Simple, yet feature complete, in memory search engine.

Highlights

This library is meant for relatively small document sets (up to tenths of thousands) while maintaining fast query times (measured in low milliseconds). Index updates are not supported by design and full index rebuild is required to reflect changes in source data.

Main features are:

Inspired by well known Lucene design
Fast in memory searching
Low memory allocation for search execution
Stemming and stop words handling for 31 languages
Text, keyword, hierarchy and range fields
Index time synonym maps with multi token support
Cross field searching with BM25 scoring
Filtering keyword and hierarchy fields by any or all values and range fields by value subrange
Faceting without restricting facet values by field filters
Result sorting by document scoring or range field values
Fully configurable and extendable text analysis pipeline
Fluent query builder

Supported Languages

Internally

Porter (English)
Using Clara.Analysis.Snowball package

Arabic, Armenian, Basque, Catalan, Danish, Dutch, English, Estonian, Finnish, French, German, Greek, Hindi, Hungarian, Indonesian, Irish, Italian, Lithuanian, Nepali, Norwegian, Portuguese, Romanian, Russian, Serbian, Spanish, Swedish, Tamil, Turkish, Yiddish
Using Clara.Analysis.Morfologik package

Polish

A Quick Example

Given sample product data set from dummyjson.com.

[
  {
    "id": 1,
    "title": "iPhone 9",
    "description": "An apple mobile which is nothing like apple",
    "price": 549,
    "discountPercentage": 12.96,
    "rating": 4.69,
    "stock": 94,
    "brand": "Apple",
    "category": "smartphones"
  }
]

We define data model as follows.

public class Product
{
    public int Id { get; set; }
    public string Title { get; set; }
    public string Description { get; set; }
    public decimal?
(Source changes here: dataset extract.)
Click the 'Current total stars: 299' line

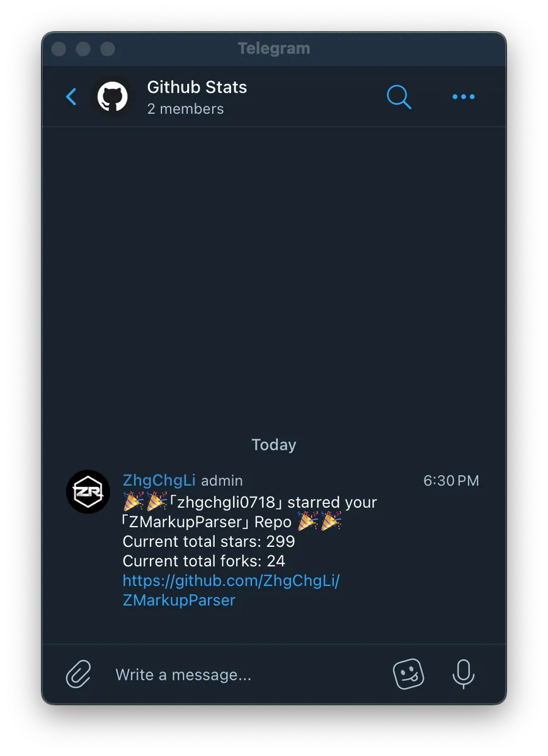pos(208,541)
Price { get; set; }
    public double? DiscountPercentage { get; set; }
    public double? Rating { get; set; }
    public int? Stock { get; set; }
    public string Brand { get; set; }
    public string Category { get; set; }
}

Now we need to define index model mapper. Mapper is a definition of how our index will be built from source documents and what capabilities will it provide afterwards.
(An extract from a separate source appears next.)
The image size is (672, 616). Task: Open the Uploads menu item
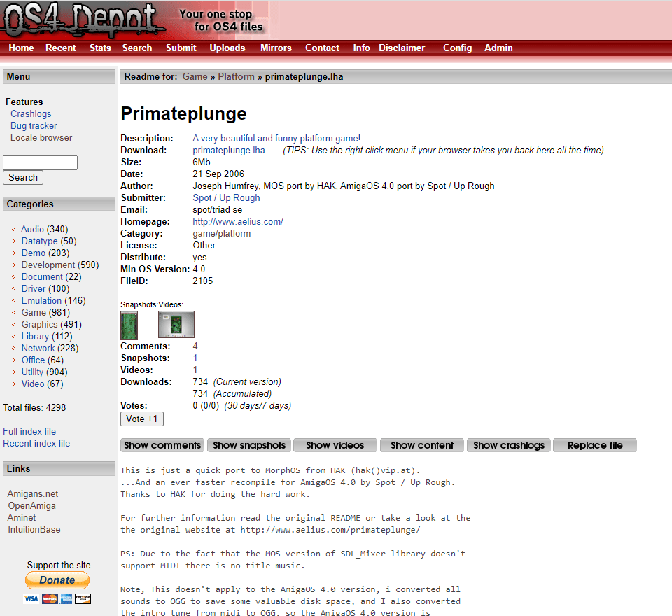228,48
Clara only supports single field searching, all text that is to be indexed has to be combined into single field. We can provide more text fields, for example when we want to provide multiple language support from single index. In such case we would combine text for each language and use adequate analyzer.

For simple fields we define delegates that provide raw values for indexing. Each field can provide none, one or more values, null values are automatically skipped during indexing. All non-text fields can be marked as filterable or facetable, while only range fields can be made sortable.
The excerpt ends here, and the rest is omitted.